Ok, before we go any further, there is likely a large percentage of this site's total readership who are family and friends and who are simply here because they have either misplaced their copy of The Doggy Song, or are keen to get their hands on that disgusting song they heard round a campfire somewhere. This is fine. I fully encourage you to listen to it and consider fondly the song's place in the history of bestiality love songs. If you are new to the Doggy Song, please keep in mind that (a) it is perhaps not completely representative of the tone or subject matter of the rest of my songs, and (b) no animals were harmed during the writing of the song. You'll find it over there to the right in the 1997 album.

So...Random Bruce.

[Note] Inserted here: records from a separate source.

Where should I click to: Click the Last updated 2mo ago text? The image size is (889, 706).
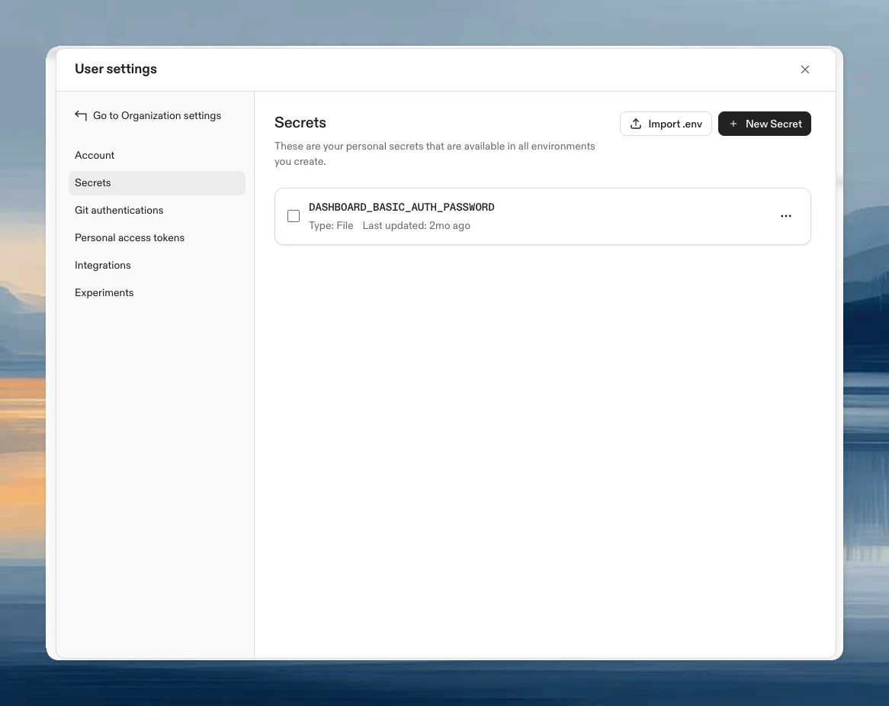click(x=416, y=225)
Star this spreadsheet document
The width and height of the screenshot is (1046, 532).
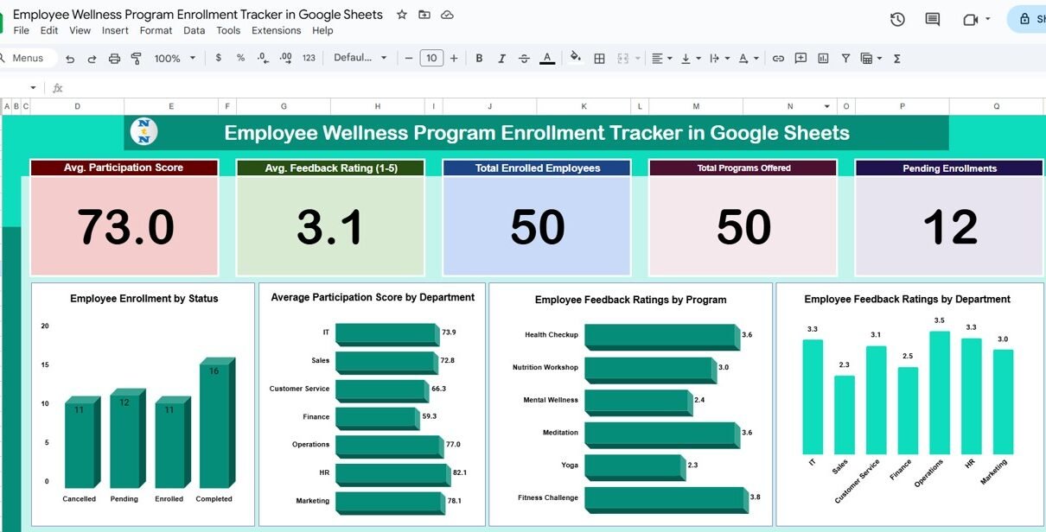(x=401, y=15)
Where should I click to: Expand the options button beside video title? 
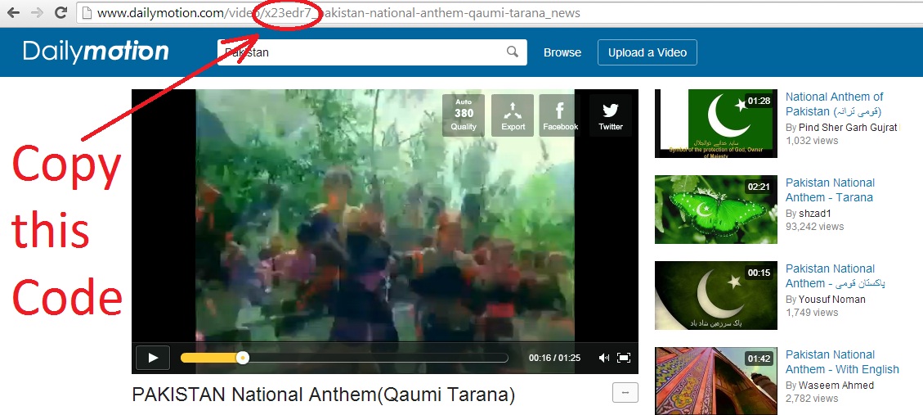(625, 393)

Well, this was just Jeff and I and our mate Chris who had grown up with Jeff in Esperance, and who we'd played with when we were with the Gnomes and Chris was with local band Ochre.

We all just wanted a casual acoustic vehicle that would be suitable for recording Chris' songs and my songs and would also provide us with a regular opportunity to pay out on Jeff. Chris has been playing his great country-based songs up and down WA, over east and in the US for years, and is still hard at it. You can hear some of his extensive body of work here.

The name Random Bruce really just came from the obsession held mainly by Chris and myself with Bruce Springsteen. Rehearsal sessions would often be interrupted by - or completely dissolve into - us playing random songs from the Springsteen catalogue, so "Random Bruce" just seemed fitting. In retrospect, we may have garnered more attention had we simply called ourselves "Bruce Springsteen". There may be something in that.

We didn't gig in this current form. Chris and I did a few gigs here and there between the two Random Bruce recordings, under the name BobDog, but Random Bruce itself didn't, mainly due to Chris touring his solo shows in the US for a while after the 1997 recording, and me moving to London pretty soon after the 2001 stuff.

Although neither of these recordings were released, somehow the songs as they've sat on my hard drives over the years have always had this strange image of tortoises attached as the album cover art. I think from memory I needed to put some cover art when I put the songs up on the now defunct iuma.com in the early 2000s. So given that my iTunes library has the tortoises as the cover art for both the 1997 album and the 2001 album, so can yours. I think I liked it because if you look closely there are actually three tortoises in the picture, and I saw the two at the front as being Chris and I foraging for food for the collective good and Jeff is like away over to the side already feasting. I don't want to give you the wrong impression; he actually plays bass quite a bit better than a tortoise could. It's been proven in a lab.